Publié le mercredi 15 juillet 2026 dans la rubrique Normandie
"Il passe 8.000 voitures par jour au moins" : longé par une route ultra-fréquentée, ce bourg devient un village fantôme
À Saint-Lô, dans la Manche, un bourg paisible se retrouve confronté à un trafic routier insupportable. La départementale 972, qui relie Saint-Lô à Coutances, est devenue une artère ultra-fréquentée, avec un passage quotidien d’au moins 8 000 véhicules. Jo et Yves, résidents de ce secteur depuis une décennie, vivent au rythme d’un bruit constant, jour et nuit, espérant des travaux annoncés depuis longtemps.
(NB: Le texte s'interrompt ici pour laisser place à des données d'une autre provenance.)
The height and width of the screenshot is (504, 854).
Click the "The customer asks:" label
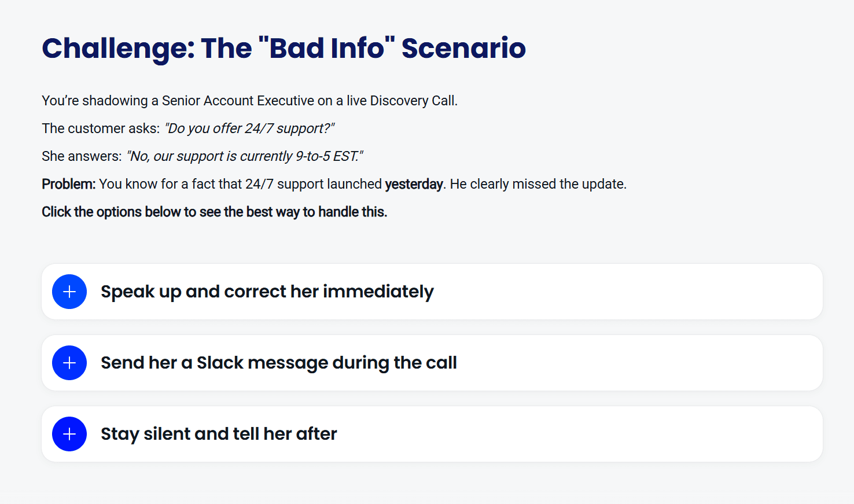(101, 128)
Des travaux attendus depuis des années
Le projet de mise à 2x2 voies sur l’axe routier Saint-Lô-Coutances, prévu pour fluidifier le trafic, semble s’éloigner. Lorsque Jo et Yves ont acheté leur maison, l'idée d’une route à deux voies paraissait prometteuse. Aujourd’hui, seules des bandes de dépassement sont évoquées, et les travaux se font toujours attendre. Yves, qui connaît bien la région, souligne que la circulation ne faiblit jamais, même la nuit.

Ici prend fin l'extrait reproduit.